In Chapter 1 "The Nature of Risk: Losses and Opportunities", we discussed how risk arises as a consequence of uncertainty. Recall also that risk is not the state of uncertainty itself. Risk and uncertainty are connected and yet are distinct concepts.
In this chapter, we will discuss the ways in which we measure risk and uncertainty. If we wish to understand and use the concepts of risk and uncertainty, we need to be able to measure these concepts’ outcomes. Psychological and economic research shows that emotions such as fear, dread, ambiguity avoidance, and feelings of emotional loss represent valid risks. Such feelings are thus relevant to decision making under uncertainty. Our focus here, however, will draw more on financial metrics rather than emotional or psychological measures of risk perception. In this chapter, we thus discuss measurable and quantifiable outcomes and how we can measure risk and uncertainty using numerical methods.
A “metric” in this context is a system of related measures that helps us quantify characteristics or qualities. Any individual or enterprise needs to be able to quantify risk before they can decide whether or not a particular risk is critical enough to commit resources to manage. If such resources have been committed, then we need measurements to see whether the risk management process or procedure has reduced risk. And all forms of enterprises, for financial profit or for social profit, must strive to reduce risk. Without risk metrics, enterprises cannot tell whether or not they have reached risk management objectives. Enterprises including businesses hold risk management to be as important as any other objective, including profitability. Without risk metrics to measure success, failure, or incremental improvement, we cannot judge progress in the control of risk.

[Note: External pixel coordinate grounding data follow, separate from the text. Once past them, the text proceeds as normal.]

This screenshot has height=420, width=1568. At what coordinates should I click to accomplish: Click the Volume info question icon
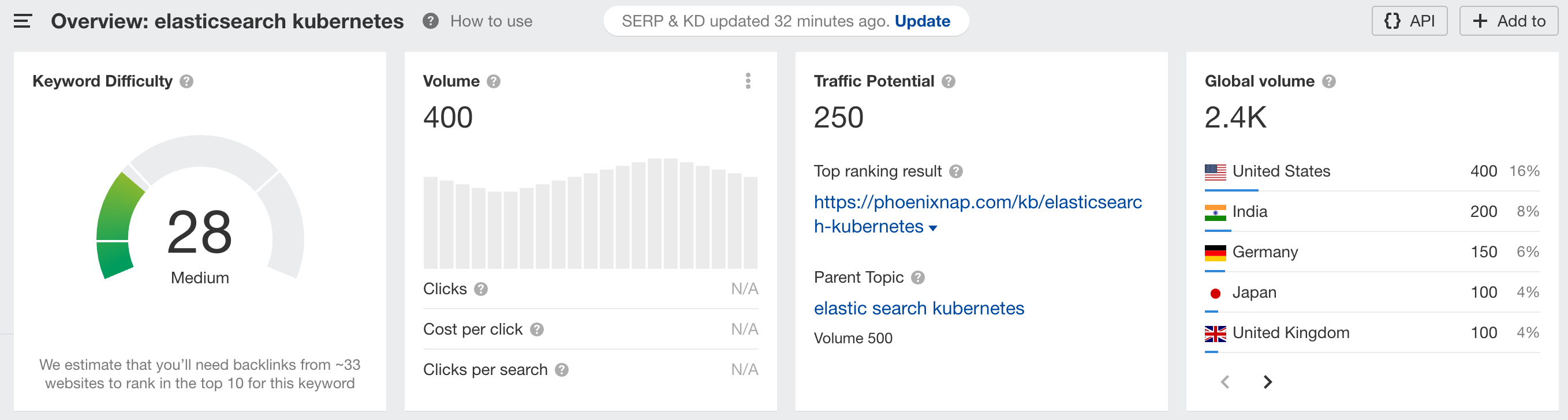click(x=494, y=81)
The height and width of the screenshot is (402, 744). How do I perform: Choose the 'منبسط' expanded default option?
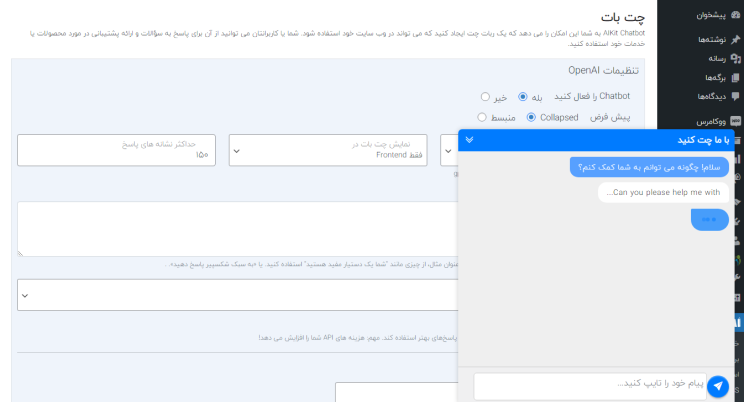482,117
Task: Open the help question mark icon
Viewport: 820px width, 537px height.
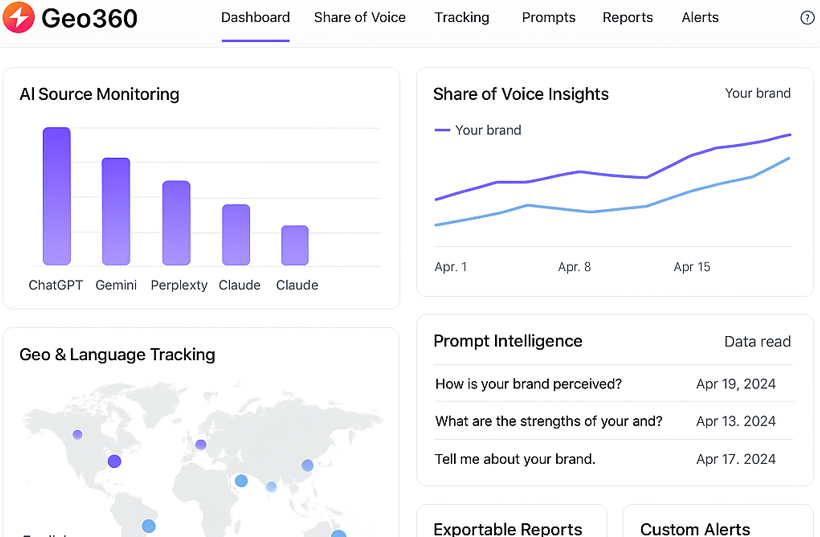Action: pyautogui.click(x=807, y=18)
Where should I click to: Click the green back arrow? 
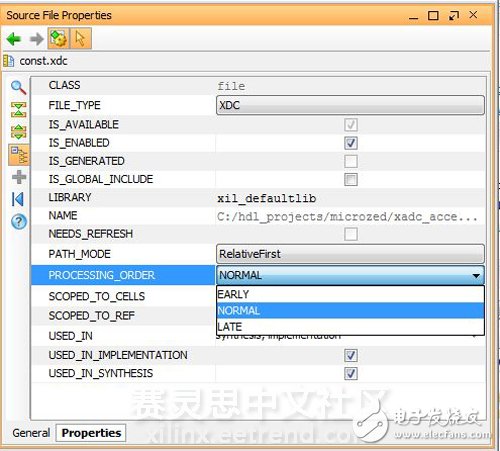(x=14, y=39)
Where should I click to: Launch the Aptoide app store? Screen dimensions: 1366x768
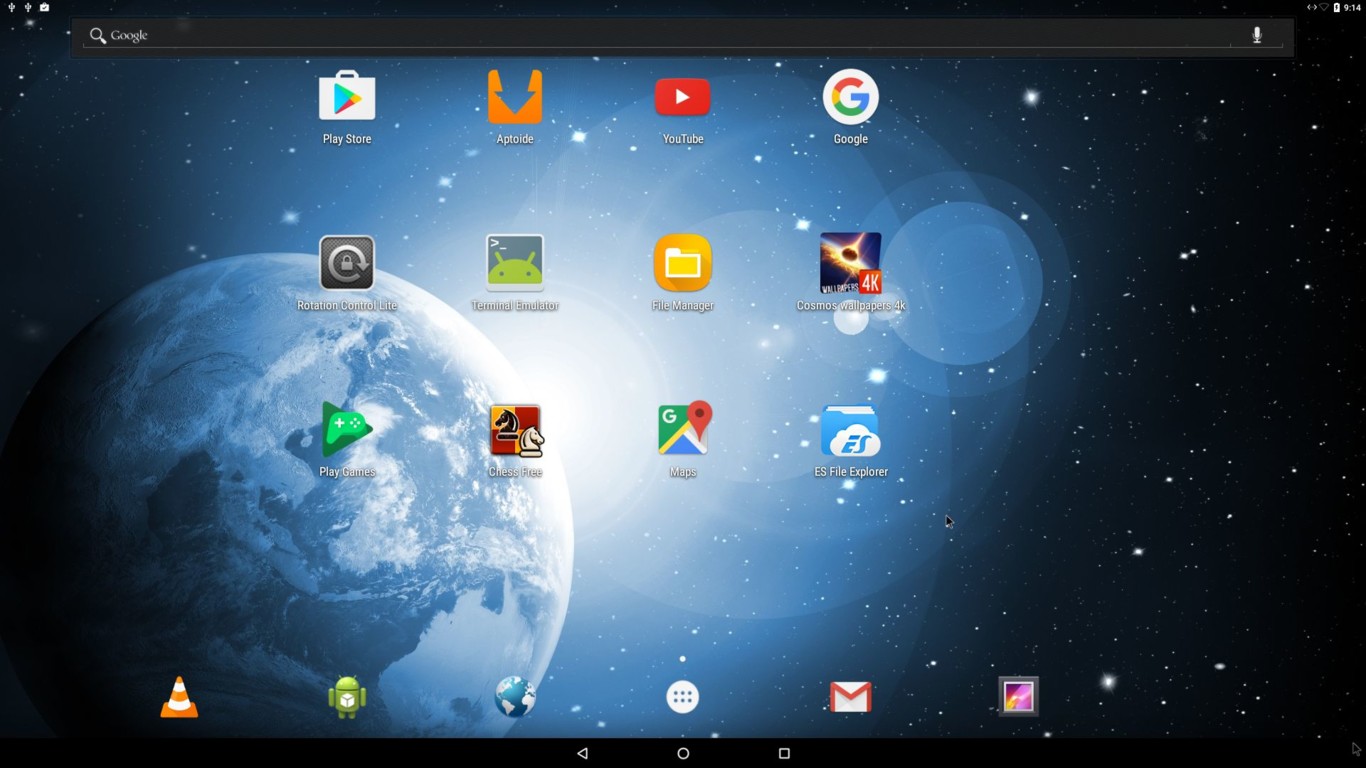(x=515, y=97)
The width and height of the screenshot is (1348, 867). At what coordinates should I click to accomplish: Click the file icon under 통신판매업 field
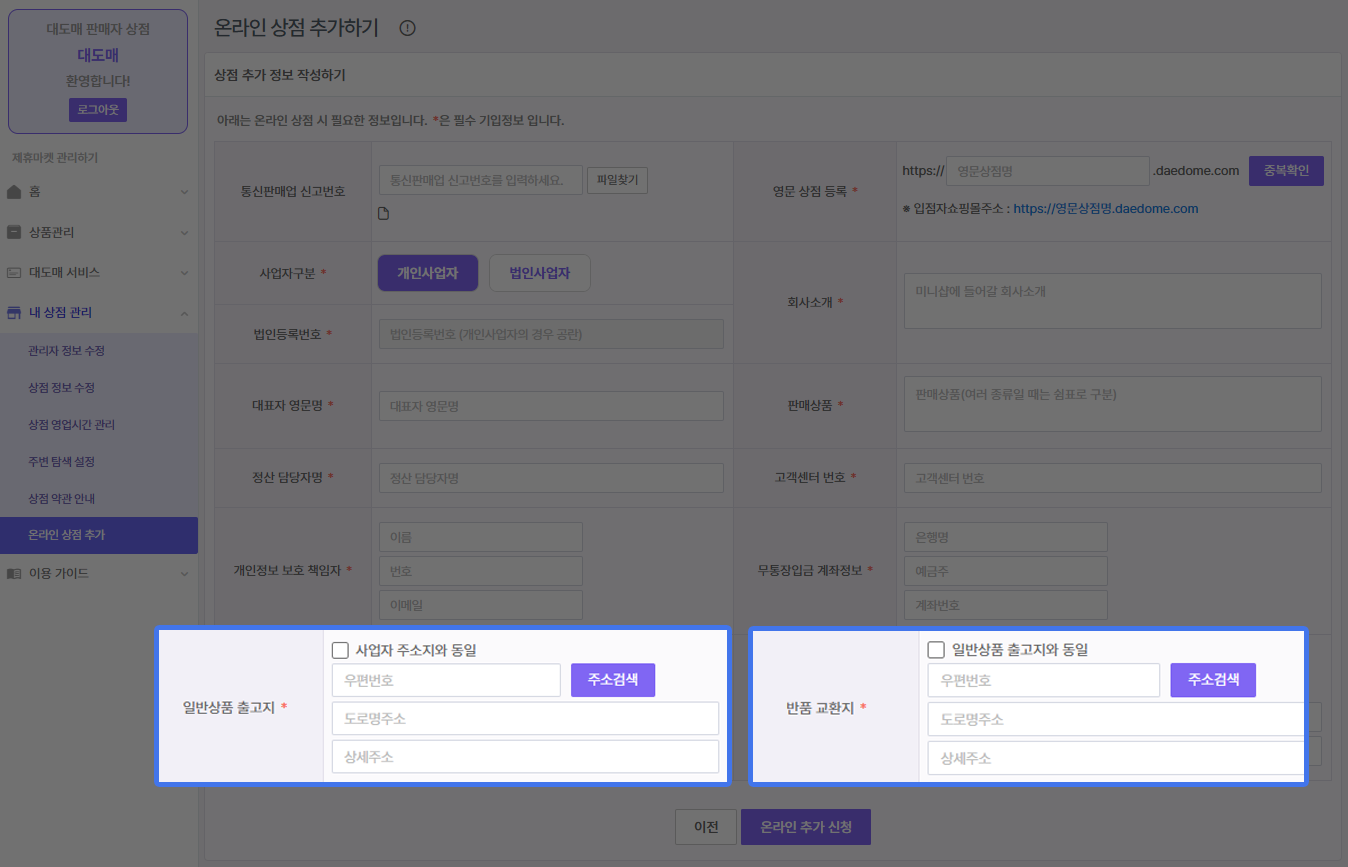(x=383, y=213)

Risk management provides a framework for assessing opportunities for profit, as well as for gauging threats of loss. Without measuring risk, we cannot ascertain what action of the available alternatives the enterprise should take to optimize the risk-reward tradeoff. The risk-reward tradeoff is essentially a cost-benefit analysis taking uncertainty into account. In (economic) marginal analysis terms, we want to know how many additional units of risk we need to take on in order to get an additional unit of reward or profit. A firm, for example, wants to know how much capital it needs to keep from going insolvent if a bad risk is realized.This is particularly true in firms like insurance companies and banks where the business opportunity they pursue is mainly based on taking calculated and judgment-based risks. Indeed, if they cannot measure risk, enterprises are stuck in the ancient world of being helpless to act in the face of uncertainty. Risk metrics allow us to measure risk, giving us an ability to control risk and simultaneously exploit opportunities as they arise. No one profits from establishing the existence of an uncertain state of nature. Instead, managers must measure and assess their enterprise’s degree of vulnerability (risk) and sensitivity to the various potential states of nature. After reading this chapter, you should be able to define several different risk metrics and be able to discuss when each metric is appropriate for a given situation.
We will discuss several risk measures here, each of which comes about from the progression of mathematical approaches to describing and evaluating risk. We emphasize from the start, however, that measuring risk using these risk metrics is only one step as we assess any opportunity-risk issue. Risk metrics cannot stand alone. We must also evaluate how appropriate each underlying model might be for the occasion. Further, we need to evaluate each question in terms of the risk level that each entity is willing to assume for the gain each hopes to receive. Firms must understand the assumptions behind worst-case or ruin scenarios, since most firms do not want to take on risks that “bet the house.” To this end, knowing the severity of losses that might be expected in the future (severity is the dollar value per claim) using forecasting models represents one aspect of quantifying risk. However, financial decision making requires that we evaluate severity levels based upon what an individual or a firm can comfortably endure (risk appetite). Further, we must evaluate the frequency with which a particular outcome will occur. As with the common English language usage of the term, frequency is the number of times the event is expected to occur in a specified period of time. The 2008 financial crisis provides an example: Poor risk management of the financial models used for creating mortgage-backed securities and credit default derivatives contributed to a worldwide crisis. The assessment of loss frequency, particularly managers’ assessment of the severity of losses, was grossly underestimated. We discuss risk assessment using risk metrics in the pages that follow.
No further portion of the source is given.